_Material shown_

********************

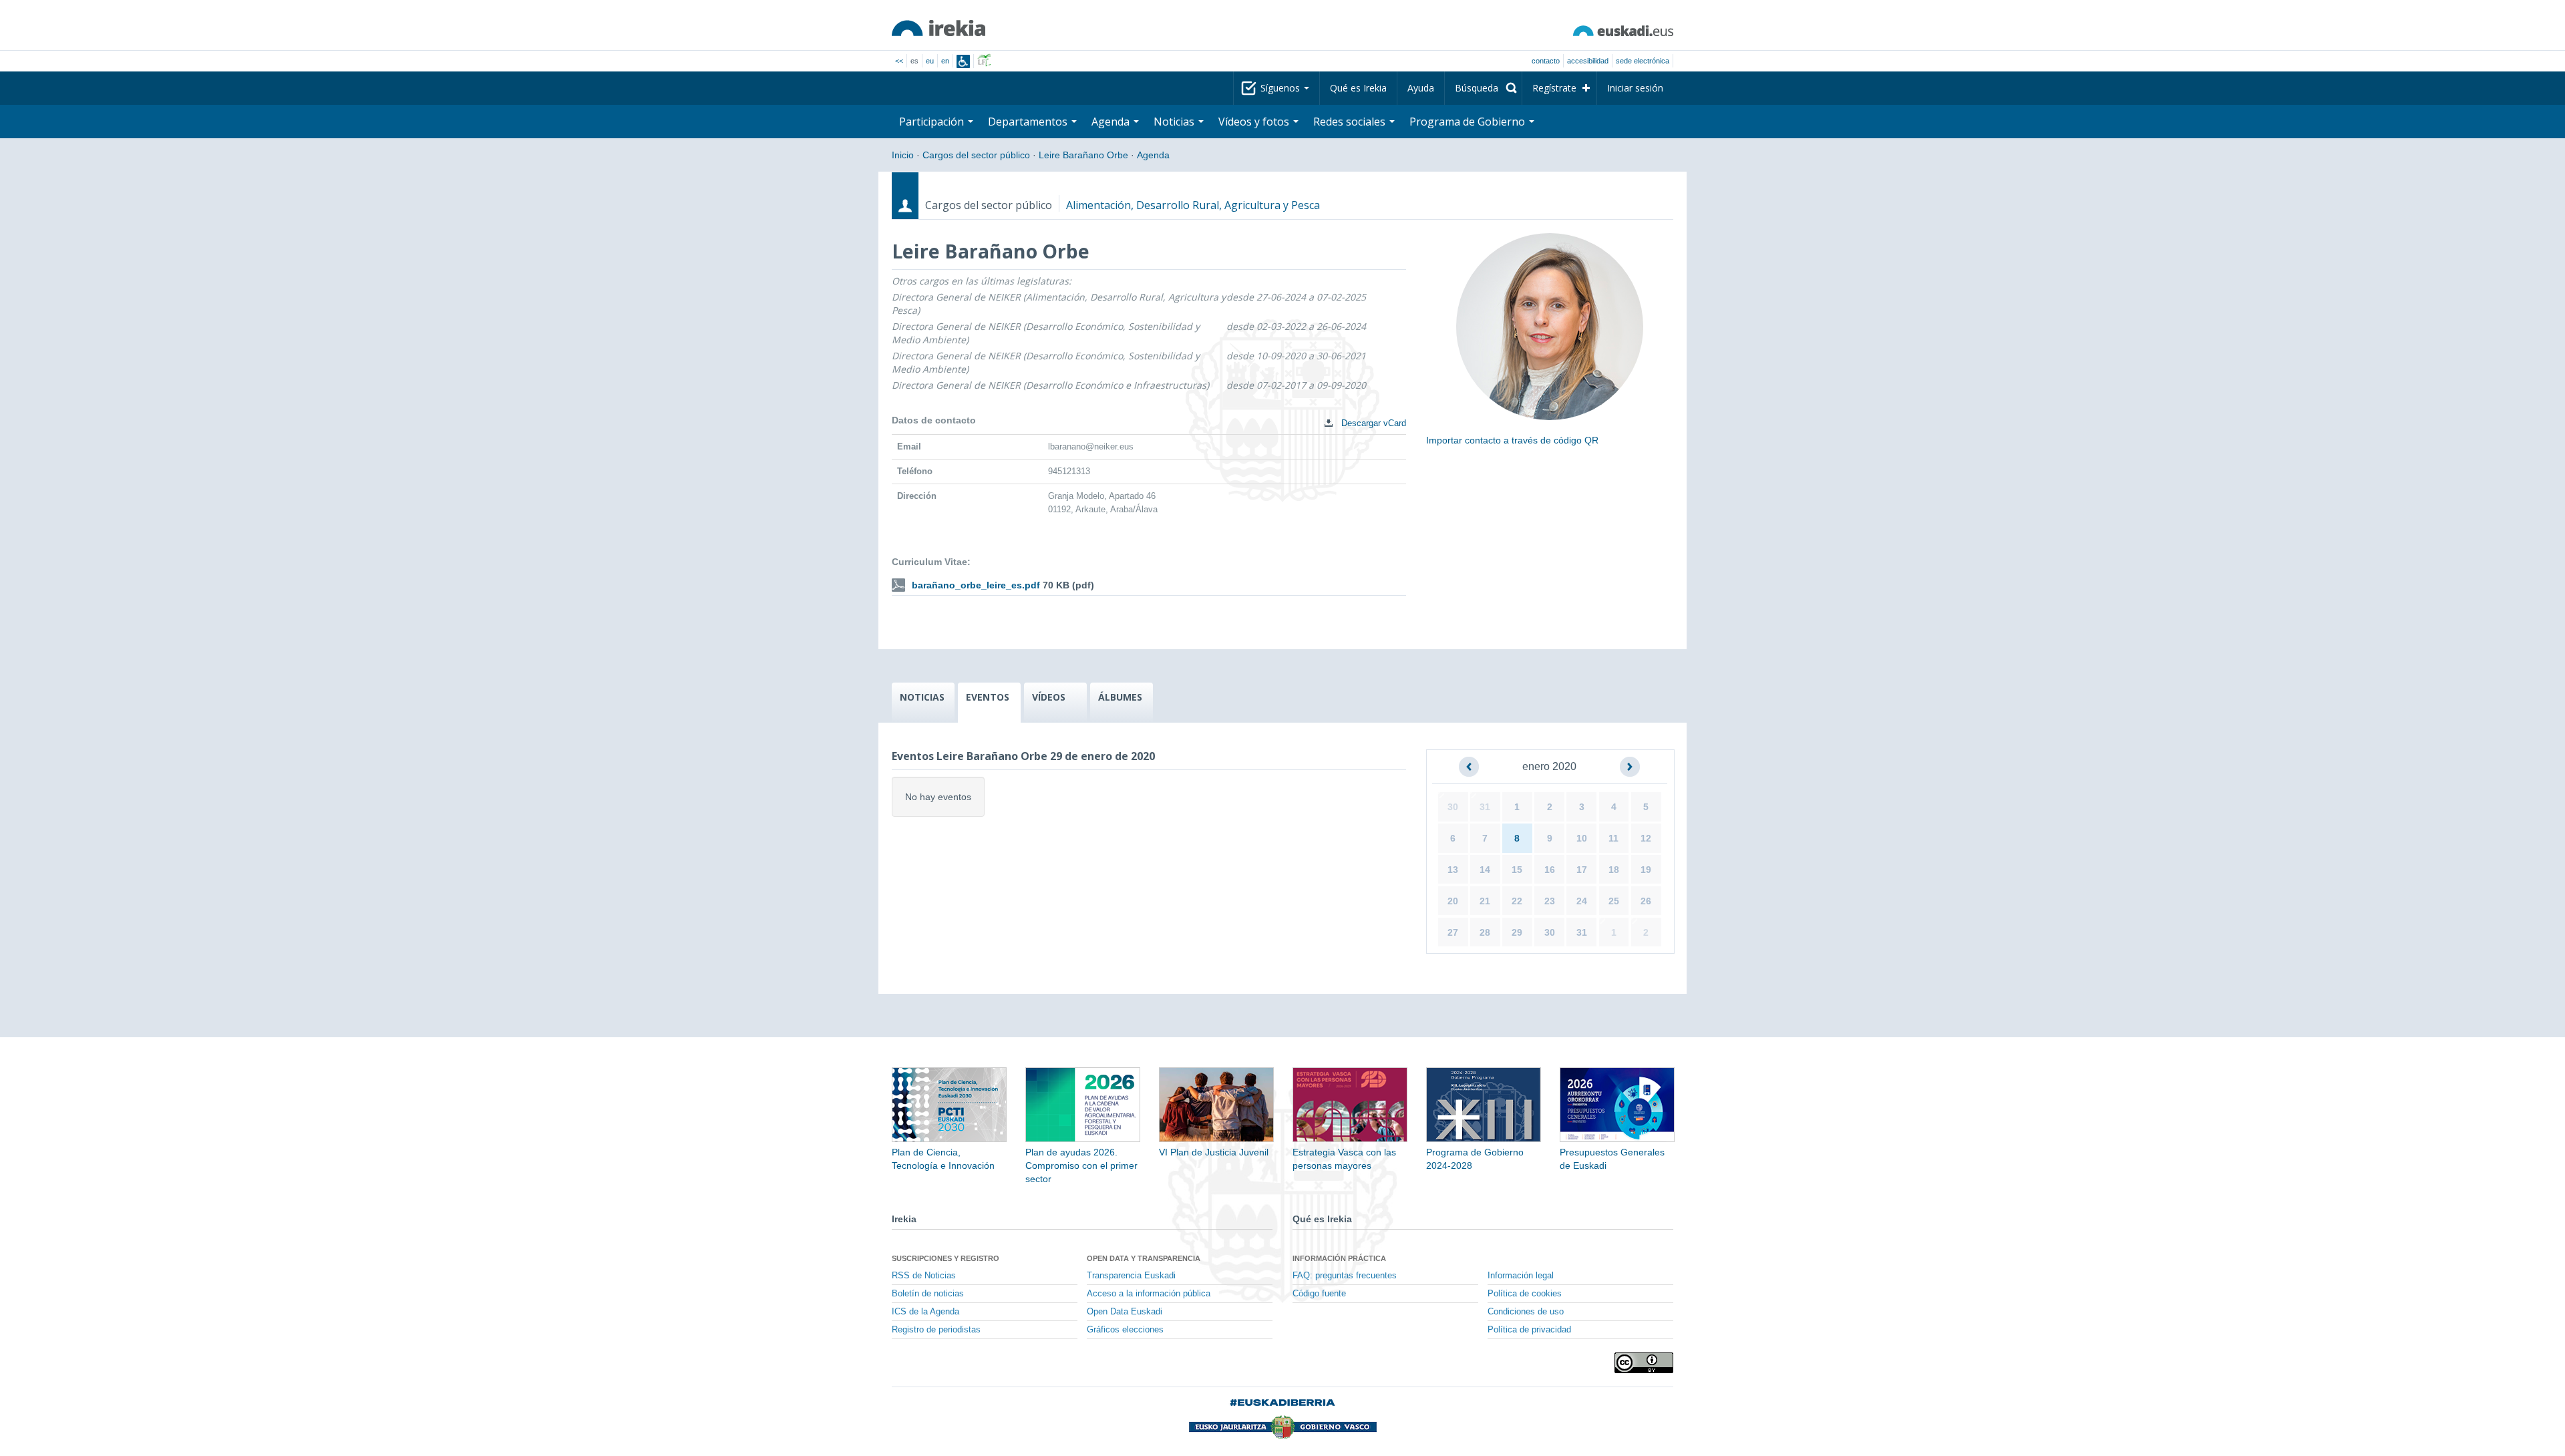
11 (1613, 838)
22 (1517, 901)
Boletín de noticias (928, 1293)
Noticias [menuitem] (1175, 121)
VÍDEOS (1048, 697)
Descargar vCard (1372, 423)
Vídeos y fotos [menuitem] (1255, 121)
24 (1581, 901)
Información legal (1521, 1275)
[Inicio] (938, 28)
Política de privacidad (1529, 1329)
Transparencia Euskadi (1131, 1275)
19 (1646, 869)
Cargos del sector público (976, 155)
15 (1517, 869)
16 (1549, 869)
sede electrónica (1642, 61)
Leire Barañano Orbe (1083, 155)
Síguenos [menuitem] (1281, 87)
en (945, 61)
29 (1517, 932)
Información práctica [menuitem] (1339, 1258)
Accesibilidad (1587, 61)
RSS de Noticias (924, 1275)
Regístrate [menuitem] (1554, 87)
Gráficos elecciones (1125, 1329)
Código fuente (1319, 1293)
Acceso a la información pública (1148, 1293)
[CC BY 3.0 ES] (1643, 1362)
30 (1452, 806)
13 (1452, 869)
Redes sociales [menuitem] (1350, 121)
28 (1485, 932)
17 (1581, 869)
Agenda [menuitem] (1111, 121)
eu (930, 61)
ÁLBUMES (1120, 697)
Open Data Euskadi (1124, 1311)
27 (1452, 932)
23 (1549, 901)
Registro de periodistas (936, 1329)
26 (1646, 901)
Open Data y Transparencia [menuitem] (1143, 1258)
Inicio (903, 155)
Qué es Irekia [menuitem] (1358, 87)
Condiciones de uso (1526, 1311)
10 (1581, 838)
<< (899, 61)
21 (1485, 901)
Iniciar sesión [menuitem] (1635, 87)
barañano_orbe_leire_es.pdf (976, 585)
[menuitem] (1483, 88)
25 (1613, 901)
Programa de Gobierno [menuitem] (1468, 121)
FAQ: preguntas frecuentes (1345, 1275)
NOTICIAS (922, 697)
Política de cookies (1525, 1293)
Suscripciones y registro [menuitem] (945, 1258)
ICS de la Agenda (925, 1311)
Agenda (1153, 155)
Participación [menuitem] (933, 121)
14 (1485, 869)
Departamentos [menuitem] (1029, 121)
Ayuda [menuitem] (1420, 87)
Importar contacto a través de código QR (1512, 440)
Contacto (1546, 61)
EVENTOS (987, 697)
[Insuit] (963, 61)
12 (1646, 838)
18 (1613, 869)
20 (1452, 901)
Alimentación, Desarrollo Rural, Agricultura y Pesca (1193, 205)
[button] (1469, 767)
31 (1485, 806)
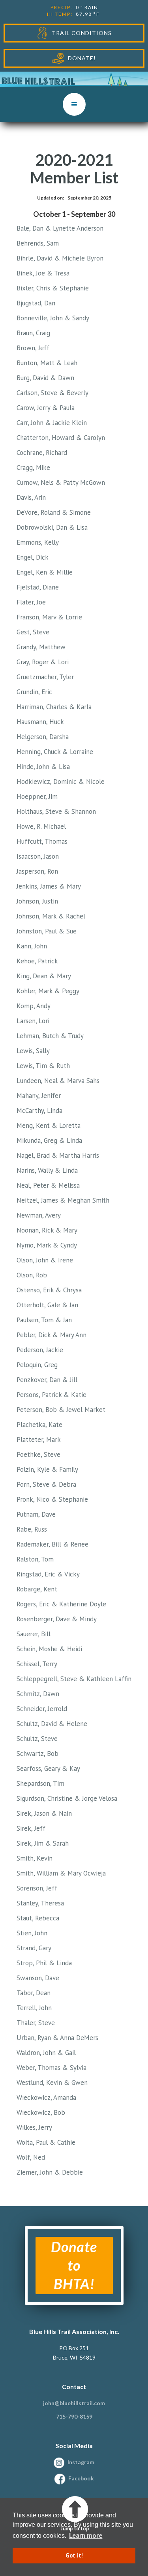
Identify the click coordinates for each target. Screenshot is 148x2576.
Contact (74, 2386)
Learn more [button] (85, 2535)
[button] (74, 104)
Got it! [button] (74, 2555)
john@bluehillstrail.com (74, 2403)
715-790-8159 (74, 2416)
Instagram (80, 2462)
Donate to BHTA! (74, 2265)
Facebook (81, 2478)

********************

_Assignment_
The expected output is the lines from the one holding "john@bluehillstrail.com (74, 2403)" through the last line of the data, exactly as they appear, with nothing before or after.

_Exercise solution_
john@bluehillstrail.com (74, 2403)
715-790-8159 (74, 2416)
Instagram (80, 2462)
Donate to BHTA! (74, 2265)
Facebook (81, 2478)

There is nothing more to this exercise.